I'm studing floating point representation of binary numbers, and it made me notice something.
Well, actually, I noticed it before of course, but it never occurred to me to ask about it up until now:

There are some numbers, rational numbers, that can be presented in a finite decimal floating-point representation,
for example:
$\displaystyle \frac{1}{2}=0.5$

$\displaystyle \frac{3}{4}=0.75$

but some cannot, like:
$\displaystyle \frac{1}{3}=0.33333...$

$\displaystyle \frac{5}{7}=0.714285714285...$

My question is why?
what distinguish "infinite decimal floating-point representation" from the ones that can be written in a finite form?

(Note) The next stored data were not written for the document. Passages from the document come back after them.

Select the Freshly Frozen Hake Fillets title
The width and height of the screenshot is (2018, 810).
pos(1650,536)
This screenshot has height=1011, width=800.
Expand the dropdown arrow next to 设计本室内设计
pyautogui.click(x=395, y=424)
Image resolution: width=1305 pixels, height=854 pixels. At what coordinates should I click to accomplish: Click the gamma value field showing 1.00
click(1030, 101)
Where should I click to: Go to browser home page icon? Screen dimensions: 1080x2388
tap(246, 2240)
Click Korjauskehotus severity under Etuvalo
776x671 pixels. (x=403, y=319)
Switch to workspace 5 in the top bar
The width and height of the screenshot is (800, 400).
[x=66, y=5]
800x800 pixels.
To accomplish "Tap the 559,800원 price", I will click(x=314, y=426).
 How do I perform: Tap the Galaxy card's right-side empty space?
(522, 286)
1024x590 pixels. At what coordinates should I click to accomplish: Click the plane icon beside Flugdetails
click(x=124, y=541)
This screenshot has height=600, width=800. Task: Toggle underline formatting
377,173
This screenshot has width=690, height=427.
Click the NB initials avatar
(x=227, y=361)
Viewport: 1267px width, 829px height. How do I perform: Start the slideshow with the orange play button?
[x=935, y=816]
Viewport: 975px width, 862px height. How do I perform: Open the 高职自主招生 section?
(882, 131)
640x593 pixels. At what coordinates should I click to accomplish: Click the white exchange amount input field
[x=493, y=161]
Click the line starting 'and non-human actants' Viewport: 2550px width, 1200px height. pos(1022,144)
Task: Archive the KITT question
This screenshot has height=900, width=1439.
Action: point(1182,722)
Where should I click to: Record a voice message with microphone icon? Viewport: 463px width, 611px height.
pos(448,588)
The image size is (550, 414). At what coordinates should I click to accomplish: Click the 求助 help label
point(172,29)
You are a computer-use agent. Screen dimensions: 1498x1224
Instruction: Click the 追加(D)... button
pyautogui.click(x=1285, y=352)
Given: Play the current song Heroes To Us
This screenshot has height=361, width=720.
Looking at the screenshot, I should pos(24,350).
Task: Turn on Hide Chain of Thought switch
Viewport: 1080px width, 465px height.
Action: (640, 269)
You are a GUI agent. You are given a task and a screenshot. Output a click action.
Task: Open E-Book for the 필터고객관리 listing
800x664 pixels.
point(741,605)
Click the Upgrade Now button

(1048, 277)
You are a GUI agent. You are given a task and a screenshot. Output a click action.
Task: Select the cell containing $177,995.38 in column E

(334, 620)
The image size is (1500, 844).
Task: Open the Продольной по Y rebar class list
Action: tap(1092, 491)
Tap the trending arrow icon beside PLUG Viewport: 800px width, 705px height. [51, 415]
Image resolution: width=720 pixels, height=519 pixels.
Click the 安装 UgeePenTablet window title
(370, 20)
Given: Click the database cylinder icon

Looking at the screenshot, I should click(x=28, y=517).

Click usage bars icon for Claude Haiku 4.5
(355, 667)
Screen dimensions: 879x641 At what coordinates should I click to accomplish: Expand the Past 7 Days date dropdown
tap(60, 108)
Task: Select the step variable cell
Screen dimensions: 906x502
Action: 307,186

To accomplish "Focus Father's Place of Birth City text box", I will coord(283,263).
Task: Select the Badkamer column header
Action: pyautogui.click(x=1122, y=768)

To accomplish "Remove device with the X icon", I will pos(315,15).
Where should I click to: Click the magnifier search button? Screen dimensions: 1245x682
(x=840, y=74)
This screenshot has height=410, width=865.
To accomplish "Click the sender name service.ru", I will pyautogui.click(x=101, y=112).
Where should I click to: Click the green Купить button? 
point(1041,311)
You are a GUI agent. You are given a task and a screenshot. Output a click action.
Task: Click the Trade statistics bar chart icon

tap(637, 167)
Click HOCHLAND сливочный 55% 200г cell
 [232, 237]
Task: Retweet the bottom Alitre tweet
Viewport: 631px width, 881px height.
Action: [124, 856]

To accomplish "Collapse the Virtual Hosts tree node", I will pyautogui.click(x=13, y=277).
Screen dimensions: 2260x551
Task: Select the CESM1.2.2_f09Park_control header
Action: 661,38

I also noticed (and correct me if I'm wrong) that when it comes to binary floating-point representation, the "problem" is much bigger:
There are considerably much more fractions that cannot be represented in a finite series of digits, then the ones that can.
Why does that happen?

Are you familiar with prime factorization of integers? Any integer can be expressed as a finite product of primes. Using exponents, a rational number can be expressed as a product of a finite number of prime powers (where the exponent of each prime is an integer). For example, $\displaystyle \dfrac{1,185,921}{18,974,736,000} = \dfrac{3^4\cdot 11^4}{2^7\cdot 3^4\cdot 5^3\cdot 11^4} = 2^{-7}\cdot 3^0 \cdot 5^{-3}\cdot 11^0$. When representing a fraction with decimals, if the only primes with negative exponents are for 2 and 5, the decimal expression will be finite (this is because $\displaystyle 10 = 2\cdot 5$). If any other prime has a negative exponent, it will be an infinite representation. In binary, if the only prime with a negative exponent is 2, then it will have a finite binary representation. Otherwise, it will be infinite.